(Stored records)
--- --- ---

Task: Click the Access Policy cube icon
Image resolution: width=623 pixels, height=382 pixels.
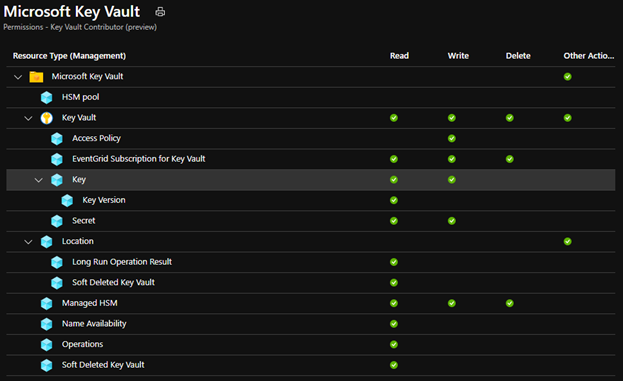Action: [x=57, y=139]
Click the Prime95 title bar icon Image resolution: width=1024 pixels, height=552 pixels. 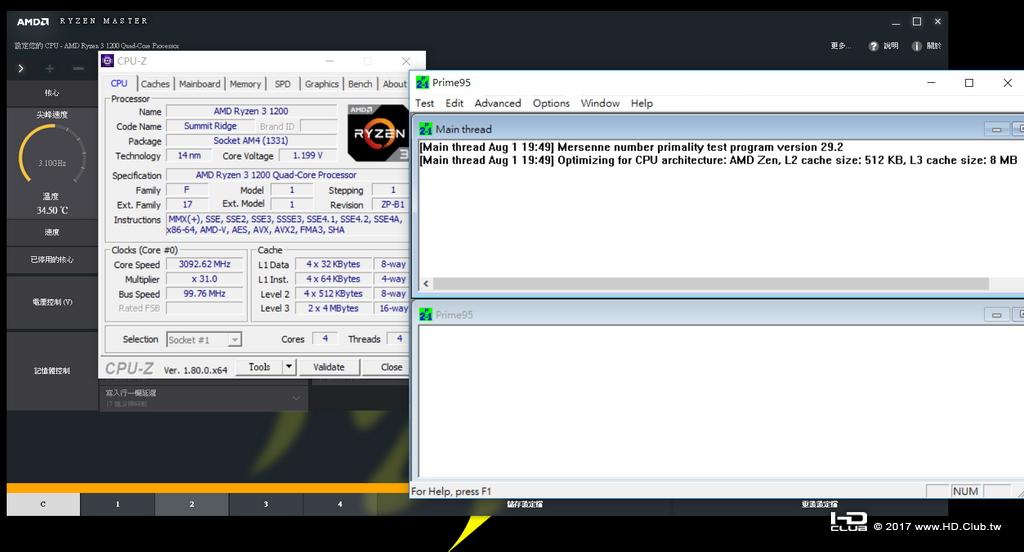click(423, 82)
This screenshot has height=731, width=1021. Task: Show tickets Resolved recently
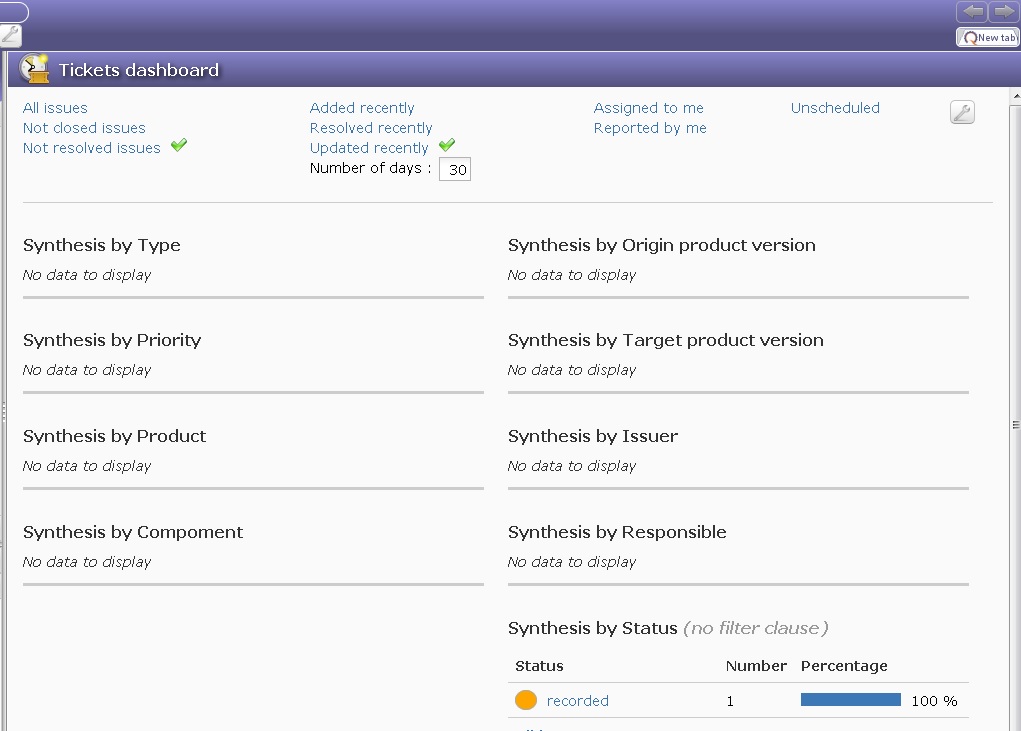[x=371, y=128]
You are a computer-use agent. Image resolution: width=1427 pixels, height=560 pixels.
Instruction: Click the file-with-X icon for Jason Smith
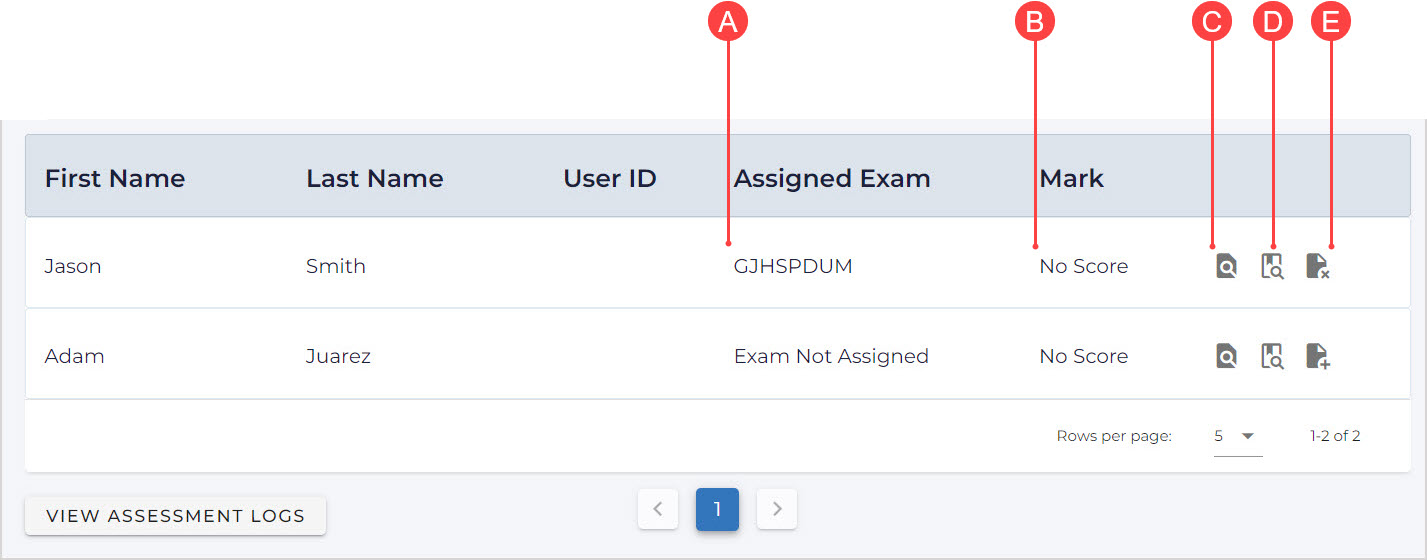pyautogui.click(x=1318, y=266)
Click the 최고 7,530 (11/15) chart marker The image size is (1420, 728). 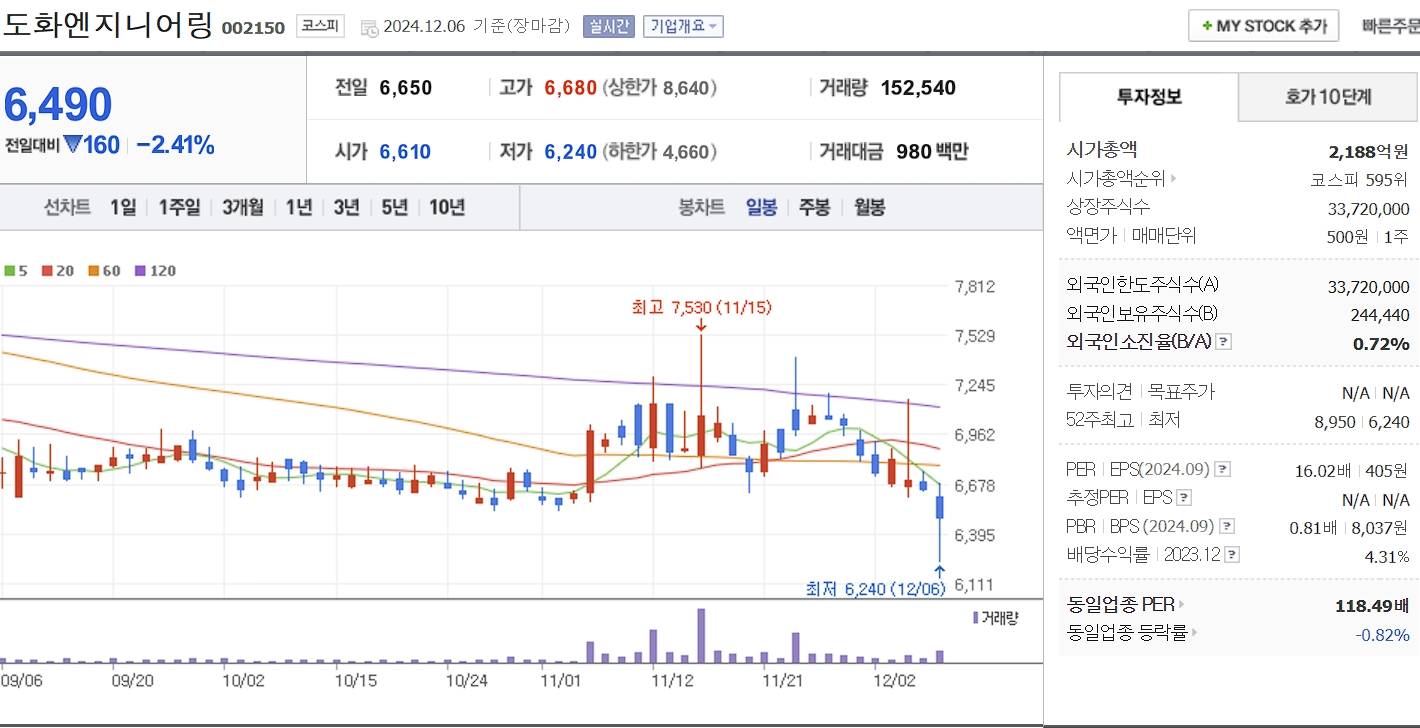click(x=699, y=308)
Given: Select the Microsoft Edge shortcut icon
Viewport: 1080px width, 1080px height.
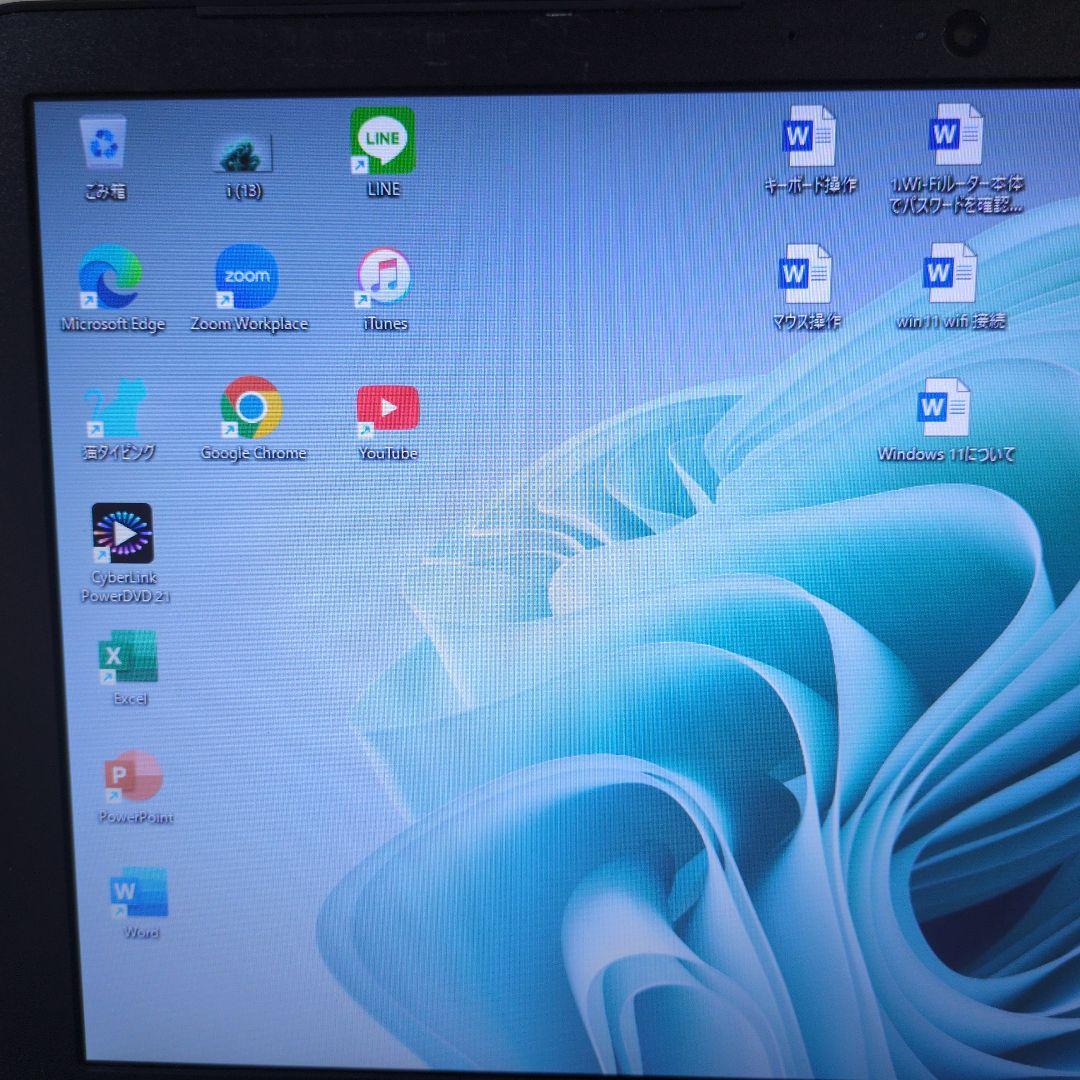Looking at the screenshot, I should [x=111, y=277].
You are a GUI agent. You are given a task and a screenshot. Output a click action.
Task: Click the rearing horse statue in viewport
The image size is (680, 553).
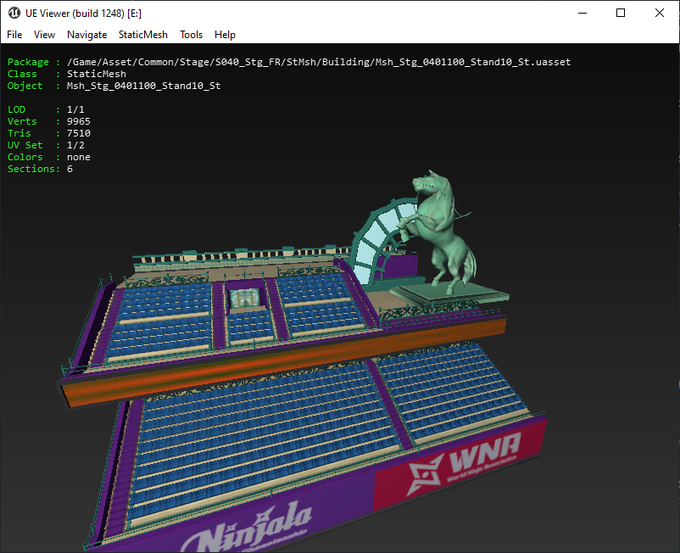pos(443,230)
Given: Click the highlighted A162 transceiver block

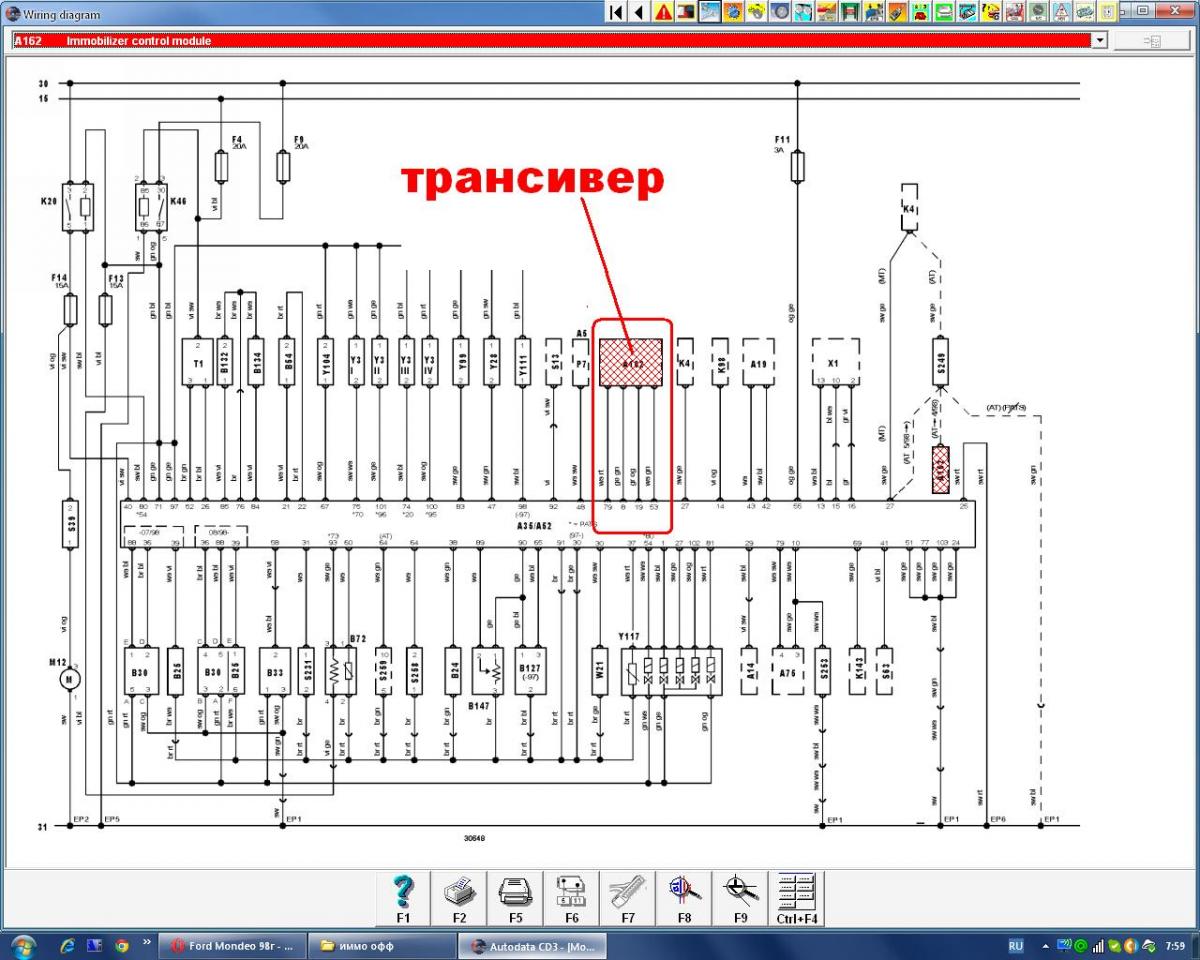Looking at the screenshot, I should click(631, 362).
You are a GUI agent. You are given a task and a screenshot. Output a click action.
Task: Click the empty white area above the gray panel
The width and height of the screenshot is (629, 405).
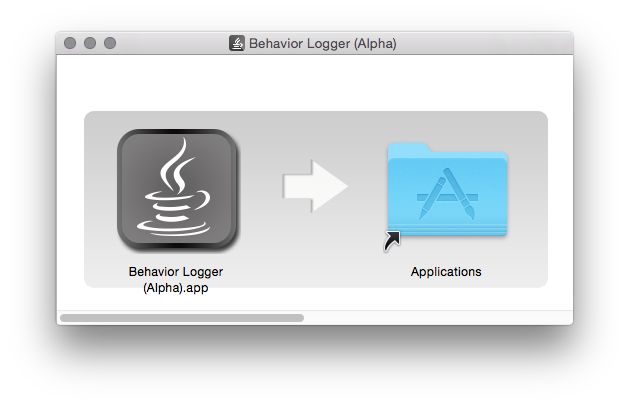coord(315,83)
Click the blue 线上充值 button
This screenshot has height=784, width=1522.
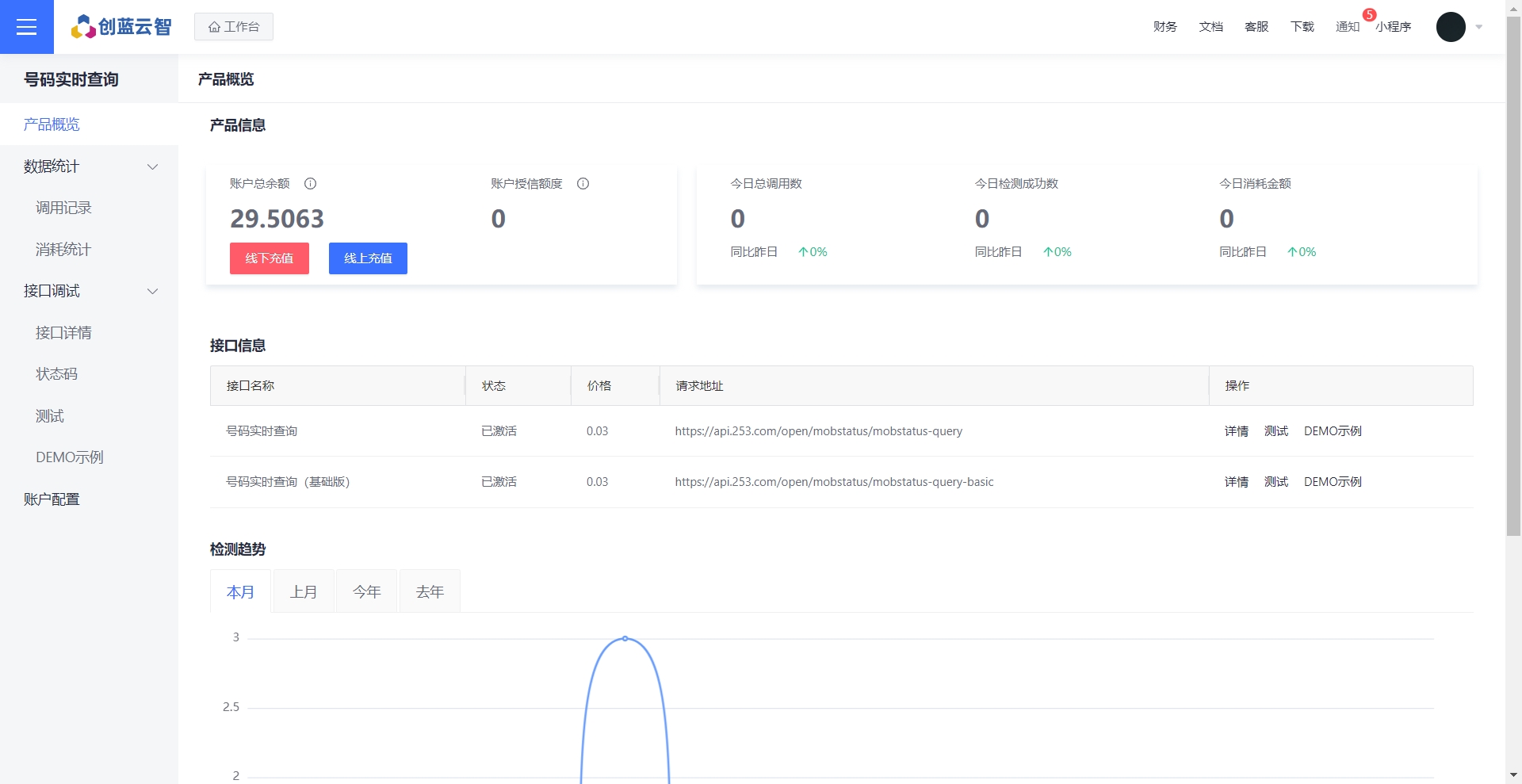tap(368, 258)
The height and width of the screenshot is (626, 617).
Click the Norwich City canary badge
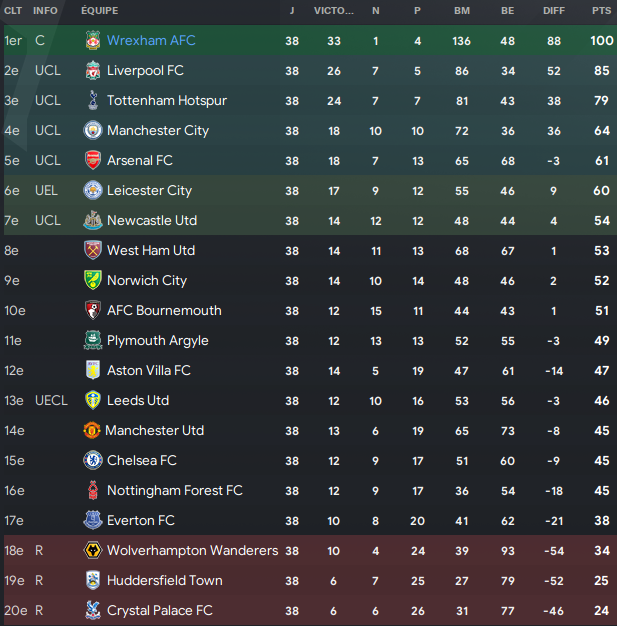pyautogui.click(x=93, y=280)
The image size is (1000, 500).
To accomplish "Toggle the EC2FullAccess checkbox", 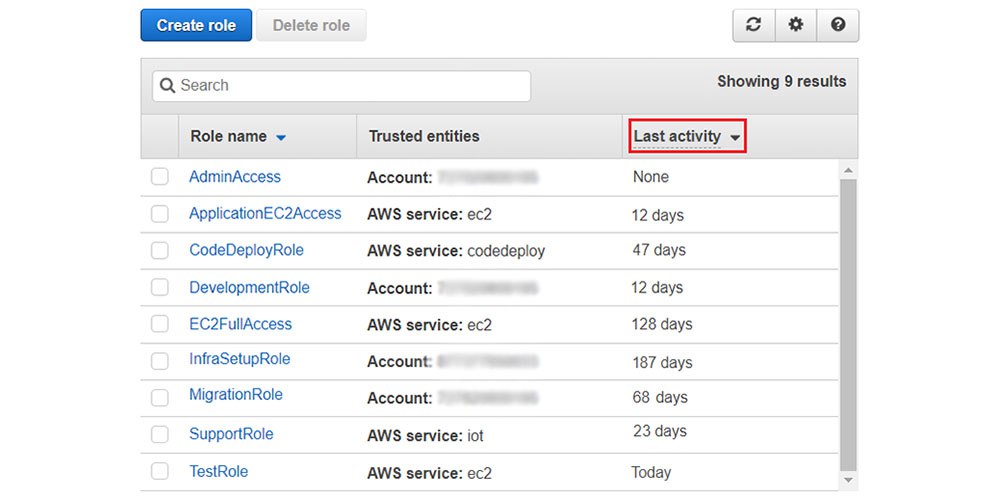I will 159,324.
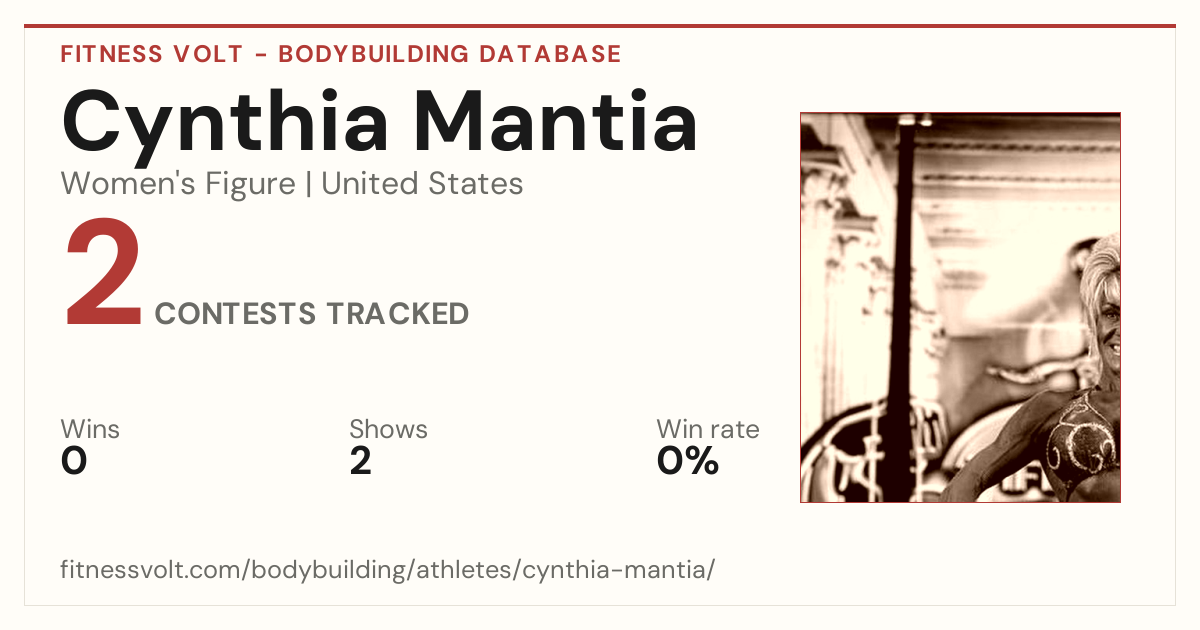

--- --- ---

# [Work to complete]
Transcribe, word for word, the stretch of lines in the data above from the one with "The image size is (680, 553)." through the one with "The height and"; omit all pictures.

# [Answer for this exercise]
The image size is (680, 553).
pos(443,230)
Given: Click the highlighted A162 transceiver block

Looking at the screenshot, I should click(631, 362).
You are a GUI agent. You are given a task and a screenshot. Output a click action.
Task: Click the empty white area above the gray panel
The width and height of the screenshot is (629, 405).
coord(315,83)
Click the blue 线上充值 button
This screenshot has height=784, width=1522.
tap(368, 258)
The height and width of the screenshot is (626, 617).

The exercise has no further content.